Di masa itu, beragam kebaya jadi busana yang dipakai dalam upacara adat atau kegiatan resmi, dikenakan oleh pejabat, bangsawan, ningrat, bawahan, hingga rakyat jelata.

Kebaya juga dikenakan oleh para pejuang perempuan Indonesia saat merebut kemerdekaan. Dalam penelitian yang dilakukan Suciati, tampak para pejuang menggunakan busana yang mencirikan sebagai kebaya. Mulai dari Cut Nyak Dien, Nyi Ageng Serang, Martha Christina Tiahahu, hingga RA Kartini.

Pada saat era Kartini, kebaya yang dikenakannya menjadi populer dan melekat dengan nama kebaya Kartini.

Pelopor emansipasi wanita ini mengenakan kebaya landung, tidak transparan, polos, dan beberapa berbahan beludru. Kebaya ini memiliki lengan panjang, kerah dari tengah sampai ke depan, dan ada lipatan kain, tapi tidak memakai beff.

Setelah era Kartini, kebaya semakin populer dan menegaskan identitas bangsa Indonesia. Kebaya dikenakan Dewi Sartika, Rasuna Said, Inggit Garnasih hingga Fatmawati saat Proklamasi.

Dalam sebuah foto saat pengibaran bendera merah putih, tampak Fatmawati memakai kebaya, berkain sinjang, bersanggul dengan model disampirkan dari ujung kepala ke bahu.

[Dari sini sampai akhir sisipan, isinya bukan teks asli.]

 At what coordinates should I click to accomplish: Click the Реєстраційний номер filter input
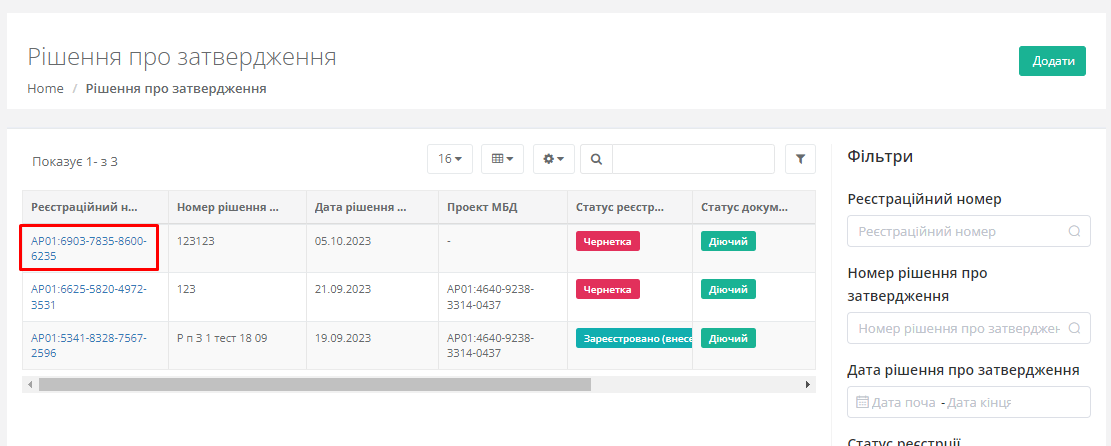957,231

“Ini sebagai pernyataan diri satu bangsa, momentumnya 17 Agustus 1945. Berkebaya menegaskan kembali identitas bangsa Indonesia dengan segala unsur dalam penampilan,” ucap Suciati.

Pasca kemerdekaan, kebaya pun ditetapkan menjadi busana nasional dalam lokakarya di Jakarta pada 1978. Kebaya sebagai busana nasional juga mengacu pada Keputusan Presiden Nomor 18 Tahun 1972 tentang Djenis-Djenis Pakaian Sipildan Undang-Undang Nomor 9 Tahun 2010 tentang Keprotokolan.

Kebaya dipilih karena tidak mencerminkan kedaerahan; bisa dimiliki oleh setiap lapisan masyarakat; mudah didapat, mudah perawatan, dan harga terjangkau; memiliki unsur etika dan estetika berbusana.

model kebaya modern lengan lonceng
Sumber : https://fasnina.com

Hingga kini, di tengah gempuran dunia mode, di kenal sejumlah kebaya. Kebaya etnik dan kebaya adati khusus untuk acara adat. Kebaya etnik terdiri dari kebaya Kartini, kebaya encim, kebaya noni, dan kebaya kutubaru.

“Ada empat jenis kebaya yaitu Kartini itu ketemu yang lipatannya ketemu di tengah. Kebaya encim dipakai peranakan,ada bordir warna-warni di bahan dasar yang warna terang. Kebaya noni asmilasi dari belanda yang pakai renda, brokat, dan kutu baru dengan tambahan kain di depan,” kata pegiat Indonesia Berkebaya, Rahmi Hidayati.